Monday, 9 September 2019

West Kennet Long Barrow




West Kennet Long Barrow is situated just south of Avebury in Wiltshire, today offering views of the great Avebury henge, the Sanctuary and Silbury Hill. None of these monuments were present when the barrow was built, although likely the locations already had special significance.

The barrow was built around 3650BC, and comprises five chambers around a central passage, all built of sarsen stone and drystone walling, covered in a vast mound of rubble and turf, 104 metres long.

Like many other long barrows such as Wayland’s Smithy, it is not especially prominent and doesn’t appear to have been designed to draw the attention, respect and admiration of human observers, as later Bronze Age barrows were. It seems more about commanding a view of the land, probably the land the entombed people lived on and farmed, and continued to offer their guidance and guardianship after death.

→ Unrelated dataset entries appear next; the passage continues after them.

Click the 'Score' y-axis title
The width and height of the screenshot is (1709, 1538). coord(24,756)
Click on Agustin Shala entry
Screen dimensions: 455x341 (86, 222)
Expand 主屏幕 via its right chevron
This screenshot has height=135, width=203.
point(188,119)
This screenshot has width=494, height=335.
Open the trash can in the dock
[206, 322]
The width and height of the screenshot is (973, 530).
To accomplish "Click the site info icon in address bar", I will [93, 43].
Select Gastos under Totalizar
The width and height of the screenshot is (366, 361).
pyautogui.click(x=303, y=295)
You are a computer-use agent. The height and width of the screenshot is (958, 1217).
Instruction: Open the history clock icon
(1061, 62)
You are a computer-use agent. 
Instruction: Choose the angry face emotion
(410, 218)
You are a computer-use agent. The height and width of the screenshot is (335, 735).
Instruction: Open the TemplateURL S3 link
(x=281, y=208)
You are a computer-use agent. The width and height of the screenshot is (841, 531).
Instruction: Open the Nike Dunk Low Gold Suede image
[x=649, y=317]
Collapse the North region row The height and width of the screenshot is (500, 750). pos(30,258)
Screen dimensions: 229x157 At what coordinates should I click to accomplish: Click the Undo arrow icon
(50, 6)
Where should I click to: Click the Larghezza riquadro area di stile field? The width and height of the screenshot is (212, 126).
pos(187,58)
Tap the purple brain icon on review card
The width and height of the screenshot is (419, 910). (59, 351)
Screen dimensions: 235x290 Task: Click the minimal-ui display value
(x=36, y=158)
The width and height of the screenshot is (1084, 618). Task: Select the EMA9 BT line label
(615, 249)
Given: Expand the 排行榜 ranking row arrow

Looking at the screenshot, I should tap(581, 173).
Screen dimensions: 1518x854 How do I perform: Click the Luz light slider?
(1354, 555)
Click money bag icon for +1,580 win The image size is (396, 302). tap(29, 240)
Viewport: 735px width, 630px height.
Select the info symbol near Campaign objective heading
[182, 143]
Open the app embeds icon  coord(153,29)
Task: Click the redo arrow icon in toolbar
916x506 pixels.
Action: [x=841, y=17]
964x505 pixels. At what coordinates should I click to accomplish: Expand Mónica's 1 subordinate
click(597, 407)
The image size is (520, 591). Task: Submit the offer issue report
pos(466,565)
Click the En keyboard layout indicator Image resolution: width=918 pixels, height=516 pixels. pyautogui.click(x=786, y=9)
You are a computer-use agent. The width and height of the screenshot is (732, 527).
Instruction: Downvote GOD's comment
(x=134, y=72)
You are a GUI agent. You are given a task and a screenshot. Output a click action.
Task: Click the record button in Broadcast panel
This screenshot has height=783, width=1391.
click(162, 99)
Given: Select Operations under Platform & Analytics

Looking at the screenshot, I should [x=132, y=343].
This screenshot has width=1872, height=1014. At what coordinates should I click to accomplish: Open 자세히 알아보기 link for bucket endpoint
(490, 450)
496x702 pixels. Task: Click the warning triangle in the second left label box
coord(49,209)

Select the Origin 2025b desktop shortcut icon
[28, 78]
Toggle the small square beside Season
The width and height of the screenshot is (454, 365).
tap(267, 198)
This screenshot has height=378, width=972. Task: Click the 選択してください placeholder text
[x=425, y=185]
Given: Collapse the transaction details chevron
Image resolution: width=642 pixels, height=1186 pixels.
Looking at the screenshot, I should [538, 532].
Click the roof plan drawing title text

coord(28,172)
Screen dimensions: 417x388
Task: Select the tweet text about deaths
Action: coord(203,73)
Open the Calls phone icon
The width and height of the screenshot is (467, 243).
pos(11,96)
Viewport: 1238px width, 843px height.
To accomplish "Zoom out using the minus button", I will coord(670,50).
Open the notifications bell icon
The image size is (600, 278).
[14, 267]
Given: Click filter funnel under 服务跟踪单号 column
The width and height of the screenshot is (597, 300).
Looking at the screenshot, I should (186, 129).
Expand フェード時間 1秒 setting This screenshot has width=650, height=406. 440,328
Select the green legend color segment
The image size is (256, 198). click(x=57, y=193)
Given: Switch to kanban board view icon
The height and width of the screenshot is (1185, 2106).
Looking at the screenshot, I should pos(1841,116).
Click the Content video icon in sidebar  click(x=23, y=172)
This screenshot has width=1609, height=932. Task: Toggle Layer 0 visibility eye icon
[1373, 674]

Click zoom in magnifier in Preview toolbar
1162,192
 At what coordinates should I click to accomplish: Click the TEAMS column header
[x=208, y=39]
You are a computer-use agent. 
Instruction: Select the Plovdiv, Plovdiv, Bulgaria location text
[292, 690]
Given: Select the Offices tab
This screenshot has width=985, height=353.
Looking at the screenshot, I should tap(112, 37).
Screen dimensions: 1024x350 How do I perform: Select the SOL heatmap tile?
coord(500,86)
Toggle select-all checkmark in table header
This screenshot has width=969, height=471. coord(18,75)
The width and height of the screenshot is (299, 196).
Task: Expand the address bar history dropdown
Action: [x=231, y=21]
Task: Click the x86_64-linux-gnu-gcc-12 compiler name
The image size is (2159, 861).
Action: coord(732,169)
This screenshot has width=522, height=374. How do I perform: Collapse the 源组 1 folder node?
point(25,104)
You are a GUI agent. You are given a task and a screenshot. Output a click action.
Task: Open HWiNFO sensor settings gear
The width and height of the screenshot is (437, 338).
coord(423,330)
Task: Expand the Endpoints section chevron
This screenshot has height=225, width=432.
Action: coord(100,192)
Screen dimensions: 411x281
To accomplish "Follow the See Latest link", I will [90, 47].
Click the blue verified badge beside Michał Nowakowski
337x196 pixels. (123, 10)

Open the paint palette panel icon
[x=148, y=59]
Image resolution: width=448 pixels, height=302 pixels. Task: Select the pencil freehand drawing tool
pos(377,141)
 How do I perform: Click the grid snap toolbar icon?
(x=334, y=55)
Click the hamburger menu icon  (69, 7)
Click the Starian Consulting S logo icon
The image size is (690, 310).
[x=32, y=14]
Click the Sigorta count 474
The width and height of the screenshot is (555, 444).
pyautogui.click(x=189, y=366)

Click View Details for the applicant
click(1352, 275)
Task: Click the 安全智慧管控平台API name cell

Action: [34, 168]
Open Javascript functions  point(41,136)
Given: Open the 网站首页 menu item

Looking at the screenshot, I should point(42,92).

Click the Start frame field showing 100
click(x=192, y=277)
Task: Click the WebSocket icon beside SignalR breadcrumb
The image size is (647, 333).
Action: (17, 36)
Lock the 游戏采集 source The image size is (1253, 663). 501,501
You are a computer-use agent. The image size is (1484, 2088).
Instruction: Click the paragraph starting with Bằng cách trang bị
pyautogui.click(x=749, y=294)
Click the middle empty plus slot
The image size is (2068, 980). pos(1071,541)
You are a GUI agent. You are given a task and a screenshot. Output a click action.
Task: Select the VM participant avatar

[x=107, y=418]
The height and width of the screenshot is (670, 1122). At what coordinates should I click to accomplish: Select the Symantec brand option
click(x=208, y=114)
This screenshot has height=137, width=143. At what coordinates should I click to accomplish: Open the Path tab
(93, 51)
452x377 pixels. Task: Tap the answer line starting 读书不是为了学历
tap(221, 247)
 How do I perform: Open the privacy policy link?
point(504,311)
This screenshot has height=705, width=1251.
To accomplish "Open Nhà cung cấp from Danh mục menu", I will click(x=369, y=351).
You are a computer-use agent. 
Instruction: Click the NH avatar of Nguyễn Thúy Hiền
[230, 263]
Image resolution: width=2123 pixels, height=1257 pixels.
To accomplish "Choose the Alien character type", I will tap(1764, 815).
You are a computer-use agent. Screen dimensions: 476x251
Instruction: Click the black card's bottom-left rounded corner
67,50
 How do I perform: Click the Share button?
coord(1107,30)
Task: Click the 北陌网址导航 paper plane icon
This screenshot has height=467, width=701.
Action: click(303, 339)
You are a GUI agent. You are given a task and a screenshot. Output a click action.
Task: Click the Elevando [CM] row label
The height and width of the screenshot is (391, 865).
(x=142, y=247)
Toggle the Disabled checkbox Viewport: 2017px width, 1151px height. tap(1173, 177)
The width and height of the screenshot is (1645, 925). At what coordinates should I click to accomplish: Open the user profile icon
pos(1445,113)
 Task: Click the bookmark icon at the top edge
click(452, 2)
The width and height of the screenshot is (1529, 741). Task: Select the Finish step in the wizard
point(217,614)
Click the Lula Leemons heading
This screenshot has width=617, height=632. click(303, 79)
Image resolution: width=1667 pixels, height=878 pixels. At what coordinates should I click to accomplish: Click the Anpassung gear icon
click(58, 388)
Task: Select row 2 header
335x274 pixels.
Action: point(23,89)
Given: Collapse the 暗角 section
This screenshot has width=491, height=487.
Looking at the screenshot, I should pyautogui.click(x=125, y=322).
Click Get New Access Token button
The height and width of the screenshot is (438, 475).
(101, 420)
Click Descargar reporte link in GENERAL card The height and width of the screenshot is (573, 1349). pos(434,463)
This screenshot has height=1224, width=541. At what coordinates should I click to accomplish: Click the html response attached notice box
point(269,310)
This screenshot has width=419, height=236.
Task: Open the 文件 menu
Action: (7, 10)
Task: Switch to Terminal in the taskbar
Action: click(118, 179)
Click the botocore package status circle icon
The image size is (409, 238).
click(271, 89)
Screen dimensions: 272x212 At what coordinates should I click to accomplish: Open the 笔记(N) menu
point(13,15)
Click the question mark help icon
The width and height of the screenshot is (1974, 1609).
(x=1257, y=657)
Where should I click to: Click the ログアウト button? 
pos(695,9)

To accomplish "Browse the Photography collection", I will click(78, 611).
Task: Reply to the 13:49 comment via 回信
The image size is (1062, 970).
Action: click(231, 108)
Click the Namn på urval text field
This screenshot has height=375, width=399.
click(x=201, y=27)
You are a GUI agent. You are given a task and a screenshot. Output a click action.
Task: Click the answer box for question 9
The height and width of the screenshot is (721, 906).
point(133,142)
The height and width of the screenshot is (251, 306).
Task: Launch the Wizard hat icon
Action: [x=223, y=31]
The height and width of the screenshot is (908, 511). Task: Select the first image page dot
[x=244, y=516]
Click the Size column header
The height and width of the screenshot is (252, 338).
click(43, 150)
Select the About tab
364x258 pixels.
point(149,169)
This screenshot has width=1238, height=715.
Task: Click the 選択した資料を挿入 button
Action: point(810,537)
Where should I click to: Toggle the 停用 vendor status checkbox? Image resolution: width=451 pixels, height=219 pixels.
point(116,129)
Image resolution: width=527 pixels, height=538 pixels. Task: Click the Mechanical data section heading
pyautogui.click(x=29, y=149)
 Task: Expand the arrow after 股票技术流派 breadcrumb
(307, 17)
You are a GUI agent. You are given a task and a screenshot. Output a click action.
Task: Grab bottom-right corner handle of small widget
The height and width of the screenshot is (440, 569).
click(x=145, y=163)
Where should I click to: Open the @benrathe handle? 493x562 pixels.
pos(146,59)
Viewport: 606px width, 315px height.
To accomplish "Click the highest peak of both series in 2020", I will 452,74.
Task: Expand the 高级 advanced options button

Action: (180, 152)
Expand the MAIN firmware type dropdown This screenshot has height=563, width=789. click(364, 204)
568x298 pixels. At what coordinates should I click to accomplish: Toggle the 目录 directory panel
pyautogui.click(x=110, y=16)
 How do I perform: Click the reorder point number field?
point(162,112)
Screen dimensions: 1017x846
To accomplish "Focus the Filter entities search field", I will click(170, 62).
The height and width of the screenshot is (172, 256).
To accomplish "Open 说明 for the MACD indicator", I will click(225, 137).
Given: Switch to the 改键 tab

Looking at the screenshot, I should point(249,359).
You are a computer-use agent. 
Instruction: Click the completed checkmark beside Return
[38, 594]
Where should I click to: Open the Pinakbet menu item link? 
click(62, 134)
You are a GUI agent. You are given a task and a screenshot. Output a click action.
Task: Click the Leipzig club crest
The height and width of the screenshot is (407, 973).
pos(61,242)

It seems the barrow was used for little more than a generation – perhaps the ‘founding fathers’ of this farming community – and then the entrance was sealed with the huge sarsen stones seen today. The remains of thirty six men, women and children were excavated. Bones and cremated remains were occasionally added over the next thousand years by removing the roof slabs.

Inside the barrow                                                


The barrow was far more than a tomb. It was a place for the living as well as the dead, and some interesting research has been done into the acoustics of the chambers. Many long barrows of the Cotswold-Severn area were built to similar proportions, incorporating a 4:3 ratio into the chambers, which produces a particular musical resonance when singing or chanting. Infrasound – sound too low for human ears to hear – is also produced by the resonance inside the chambers, and this produces unsettling effects such as the feeling of an unseen presence, a sense of panic and danger, and glimpses of movement. This would all contribute to the feeling of the presence of the ancestor spirits around the living.  



Around 2200BC, the chambers were filled with chalk rubble and the monument abandoned. This time period reflects the arrival of bronze in Britain and a cultural upheaval which saw the abandonment of the old monuments and a surge in the building of new monuments such as stone circles.

But the old ways were never forgotten. Coins dating to the Roman period have been found inserted into the mound, perhaps offerings to millennia-old spirits whose presence was still uneasily felt.